Schriftart(en): Gotische Minuskel.
gia) · riknb) · un(de) arm/en ·lat(et)c) · iu · dese(n)d) · dot / erba(r)me(n) ·2)mcccclxxx
Textkritischer Apparat
- gi] Al j Wüstefeld.
- rikn] rieken Wüstefeld.
- lat(et)] lat Nöldeke.
- Es befinden sich über beiden e Kürzungsstriche.
Anmerkungen
- Nöldeke, Kunstdenkmäler I, S. 125, und Hesse, Wahrzeichen, S. 2.
- Ihr Reichen und Armen, laßt euch diesen Tod erbarmen.
- Reiche/Heiliger, fol. 10r.
- Diese Bezeichnung geht auf eine gleichnamige Erzählung des Wilhelm Blumenhagen zurück, in der die Legende verarbeitet wurde.
Nachweise
- Redecker, Bd. 1, fol. 208v (Zeichnung) u. fol. 209r.
- Reiche/Heiliger, fol. 9v (Zeichnung).
- Mithoff, Archiv, S. 5.
- Ders., Kunstdenkmale, S. 72.
- Wüstefeld, Ägidienkirche, fol. 5.
- Schuchhardt, Bildhauer, S. 37, Nr. 2, Abb.
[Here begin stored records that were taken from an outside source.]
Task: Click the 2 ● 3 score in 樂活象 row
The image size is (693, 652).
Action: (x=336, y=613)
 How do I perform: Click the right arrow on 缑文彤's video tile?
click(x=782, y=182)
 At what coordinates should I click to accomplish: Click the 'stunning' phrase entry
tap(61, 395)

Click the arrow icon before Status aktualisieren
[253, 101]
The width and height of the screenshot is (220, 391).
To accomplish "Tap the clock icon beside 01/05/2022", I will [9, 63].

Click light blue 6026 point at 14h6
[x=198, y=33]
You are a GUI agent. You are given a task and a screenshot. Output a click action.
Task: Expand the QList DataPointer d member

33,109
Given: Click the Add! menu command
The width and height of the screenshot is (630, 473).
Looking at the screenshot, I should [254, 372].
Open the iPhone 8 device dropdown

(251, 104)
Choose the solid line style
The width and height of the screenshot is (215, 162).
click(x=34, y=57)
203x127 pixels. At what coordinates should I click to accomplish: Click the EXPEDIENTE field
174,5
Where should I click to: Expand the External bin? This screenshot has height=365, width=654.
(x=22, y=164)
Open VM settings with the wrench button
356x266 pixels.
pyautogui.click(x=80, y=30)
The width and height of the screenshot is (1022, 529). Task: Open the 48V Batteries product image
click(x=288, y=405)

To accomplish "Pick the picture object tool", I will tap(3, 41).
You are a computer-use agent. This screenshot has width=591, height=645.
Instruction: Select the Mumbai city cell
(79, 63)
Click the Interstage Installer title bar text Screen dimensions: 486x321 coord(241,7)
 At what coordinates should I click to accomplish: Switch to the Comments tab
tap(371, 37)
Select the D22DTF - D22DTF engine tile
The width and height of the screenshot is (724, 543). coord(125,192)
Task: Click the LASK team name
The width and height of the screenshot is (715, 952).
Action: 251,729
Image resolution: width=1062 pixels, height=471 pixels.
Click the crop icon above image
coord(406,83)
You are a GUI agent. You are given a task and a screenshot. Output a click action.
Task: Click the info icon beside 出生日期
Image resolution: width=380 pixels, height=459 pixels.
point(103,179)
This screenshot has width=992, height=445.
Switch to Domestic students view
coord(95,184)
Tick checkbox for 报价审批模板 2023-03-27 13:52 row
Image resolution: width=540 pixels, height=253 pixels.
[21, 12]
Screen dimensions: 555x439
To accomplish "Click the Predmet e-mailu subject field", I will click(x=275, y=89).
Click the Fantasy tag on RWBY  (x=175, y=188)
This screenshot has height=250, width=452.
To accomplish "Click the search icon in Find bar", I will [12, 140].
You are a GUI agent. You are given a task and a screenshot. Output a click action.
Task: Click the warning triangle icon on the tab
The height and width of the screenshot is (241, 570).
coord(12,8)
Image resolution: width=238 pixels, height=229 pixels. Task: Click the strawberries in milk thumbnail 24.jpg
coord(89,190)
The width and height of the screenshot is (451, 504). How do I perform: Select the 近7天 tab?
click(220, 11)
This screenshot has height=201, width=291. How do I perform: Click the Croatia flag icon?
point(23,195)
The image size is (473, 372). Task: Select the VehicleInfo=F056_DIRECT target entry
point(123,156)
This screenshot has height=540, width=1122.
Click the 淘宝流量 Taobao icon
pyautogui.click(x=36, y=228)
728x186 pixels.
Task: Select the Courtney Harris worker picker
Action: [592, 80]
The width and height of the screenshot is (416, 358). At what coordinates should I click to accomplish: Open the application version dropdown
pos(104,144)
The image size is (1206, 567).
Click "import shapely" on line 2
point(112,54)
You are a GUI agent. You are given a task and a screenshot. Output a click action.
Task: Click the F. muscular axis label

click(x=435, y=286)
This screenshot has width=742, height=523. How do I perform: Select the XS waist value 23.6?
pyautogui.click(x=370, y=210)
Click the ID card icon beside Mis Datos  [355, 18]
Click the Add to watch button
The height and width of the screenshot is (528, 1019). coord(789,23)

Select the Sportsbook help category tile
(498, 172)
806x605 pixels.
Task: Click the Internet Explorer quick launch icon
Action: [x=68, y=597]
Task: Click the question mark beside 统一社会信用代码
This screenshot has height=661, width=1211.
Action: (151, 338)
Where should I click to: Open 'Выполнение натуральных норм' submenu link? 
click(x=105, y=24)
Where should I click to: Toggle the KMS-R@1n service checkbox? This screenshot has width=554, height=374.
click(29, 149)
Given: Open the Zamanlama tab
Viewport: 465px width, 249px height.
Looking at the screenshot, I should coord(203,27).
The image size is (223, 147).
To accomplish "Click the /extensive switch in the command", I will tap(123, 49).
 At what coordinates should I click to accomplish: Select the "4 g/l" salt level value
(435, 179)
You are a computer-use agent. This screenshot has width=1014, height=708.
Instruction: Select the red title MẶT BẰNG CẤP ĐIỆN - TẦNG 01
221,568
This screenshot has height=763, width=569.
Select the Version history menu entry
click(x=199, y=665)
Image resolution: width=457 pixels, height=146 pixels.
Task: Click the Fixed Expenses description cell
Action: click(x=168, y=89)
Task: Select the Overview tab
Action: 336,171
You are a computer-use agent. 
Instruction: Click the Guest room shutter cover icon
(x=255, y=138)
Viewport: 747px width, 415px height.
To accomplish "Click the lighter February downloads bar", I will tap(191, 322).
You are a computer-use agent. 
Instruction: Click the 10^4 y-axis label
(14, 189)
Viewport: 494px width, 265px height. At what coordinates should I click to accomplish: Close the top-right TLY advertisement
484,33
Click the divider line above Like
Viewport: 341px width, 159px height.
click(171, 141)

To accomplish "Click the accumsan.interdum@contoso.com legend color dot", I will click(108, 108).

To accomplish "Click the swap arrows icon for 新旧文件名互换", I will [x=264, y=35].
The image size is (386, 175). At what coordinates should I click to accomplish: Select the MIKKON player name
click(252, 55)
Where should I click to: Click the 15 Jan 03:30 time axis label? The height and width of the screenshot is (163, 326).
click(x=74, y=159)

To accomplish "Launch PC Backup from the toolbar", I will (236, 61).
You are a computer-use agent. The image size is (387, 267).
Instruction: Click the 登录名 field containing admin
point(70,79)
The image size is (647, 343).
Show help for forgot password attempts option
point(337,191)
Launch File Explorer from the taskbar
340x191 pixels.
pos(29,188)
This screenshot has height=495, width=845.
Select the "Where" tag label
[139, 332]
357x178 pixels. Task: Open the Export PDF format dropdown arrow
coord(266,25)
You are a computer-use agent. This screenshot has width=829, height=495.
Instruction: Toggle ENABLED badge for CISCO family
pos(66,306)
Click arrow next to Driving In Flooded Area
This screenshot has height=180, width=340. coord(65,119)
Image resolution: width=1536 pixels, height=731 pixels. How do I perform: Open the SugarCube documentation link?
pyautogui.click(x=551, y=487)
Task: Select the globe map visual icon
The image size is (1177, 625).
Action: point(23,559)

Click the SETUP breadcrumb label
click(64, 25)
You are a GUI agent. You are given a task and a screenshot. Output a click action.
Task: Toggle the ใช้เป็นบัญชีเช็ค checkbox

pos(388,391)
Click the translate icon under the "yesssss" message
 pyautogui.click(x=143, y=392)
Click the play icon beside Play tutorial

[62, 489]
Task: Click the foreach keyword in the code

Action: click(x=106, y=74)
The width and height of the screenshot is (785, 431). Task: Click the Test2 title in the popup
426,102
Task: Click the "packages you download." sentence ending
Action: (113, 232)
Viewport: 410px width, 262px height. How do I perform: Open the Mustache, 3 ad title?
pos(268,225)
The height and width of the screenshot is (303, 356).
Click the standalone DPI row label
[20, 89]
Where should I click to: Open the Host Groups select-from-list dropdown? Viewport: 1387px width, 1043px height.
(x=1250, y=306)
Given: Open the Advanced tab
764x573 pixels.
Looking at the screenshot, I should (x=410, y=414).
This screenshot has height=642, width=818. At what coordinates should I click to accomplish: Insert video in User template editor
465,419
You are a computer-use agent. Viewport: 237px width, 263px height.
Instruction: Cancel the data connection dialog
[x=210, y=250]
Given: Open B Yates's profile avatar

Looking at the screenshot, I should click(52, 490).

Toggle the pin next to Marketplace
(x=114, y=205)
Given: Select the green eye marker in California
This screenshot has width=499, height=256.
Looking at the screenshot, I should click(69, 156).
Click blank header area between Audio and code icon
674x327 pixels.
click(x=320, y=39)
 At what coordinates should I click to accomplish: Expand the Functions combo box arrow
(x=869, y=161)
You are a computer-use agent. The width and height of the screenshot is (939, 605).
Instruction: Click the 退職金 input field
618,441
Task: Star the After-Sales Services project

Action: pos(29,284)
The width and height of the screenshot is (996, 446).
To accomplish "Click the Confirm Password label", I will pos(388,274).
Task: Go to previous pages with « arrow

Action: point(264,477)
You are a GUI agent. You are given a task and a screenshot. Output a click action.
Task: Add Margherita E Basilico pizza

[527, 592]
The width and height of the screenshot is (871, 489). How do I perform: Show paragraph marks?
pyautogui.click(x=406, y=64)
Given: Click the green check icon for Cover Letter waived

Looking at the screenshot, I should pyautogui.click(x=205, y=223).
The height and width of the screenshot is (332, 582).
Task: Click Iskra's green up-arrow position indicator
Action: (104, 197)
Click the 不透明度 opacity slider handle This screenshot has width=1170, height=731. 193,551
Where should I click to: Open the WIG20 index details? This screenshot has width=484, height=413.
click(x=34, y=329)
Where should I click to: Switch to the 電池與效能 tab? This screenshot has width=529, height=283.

Tafel I.
- Nöldeke, Kunstdenkmäler I, S. 125f., Abb. 72.
Zitierhinweis:
DI 36, Stadt Hannover, Nr. 29 (Sabine Wehking), in: www.inschriften.net, urn:nbn:de:0238-di036g006k0002902.
Kommentar
Mit dem Stein verbindet sich die Legende, bei dem – gescheiterten – Versuch Herzog Heinrichs d.Ä., die Stadt Hannover einzunehmen, seien im Döhrener Turm sieben Männer verbrannt. Reiche/Heiliger haben ihre Zeichnung der Stele mit dem Kommentar versehen: Epitaphium derer auf dem Dörener Thurm zu Tode geschmauchet seyn sollenden Hannoverschen Bürger.3) Diese Formulierung drückt bereits einen gewissen Zweifel der Verfasser gegenüber dem Wahrheitsgehalt der Legende aus. Die Legende von den sieben Männern, die auch als die „Hannoverschen Spartaner“ bezeichnet werden4), gründet sich lediglich auf den Bildteil der Stele, nicht auf chronikalische Überlieferung. Tatsächlich ereignete sich der Überfall Heinrichs d.Ä. auf die Stadt im Jahr 1490 und ist daher nicht mit der Jahreszahl 1480 auf dem Stein in Einklang zu bringen. Die Legendenbildung dürfte auf einer falschen Auslegung der Inschrift beruhen; der in der Inschrift thematisierte Tod wurde irrtümlich auf die sieben in Bethaltung dargestellten Männer bezogen, nicht auf den im Medaillon dargestellten Tod Christi. Die zufällig als sieben Personen Dargestellten stehen stellvertretend für die in der Inschrift angesprochenen Reichen und Armen, die der Tod Christi erbarmen soll.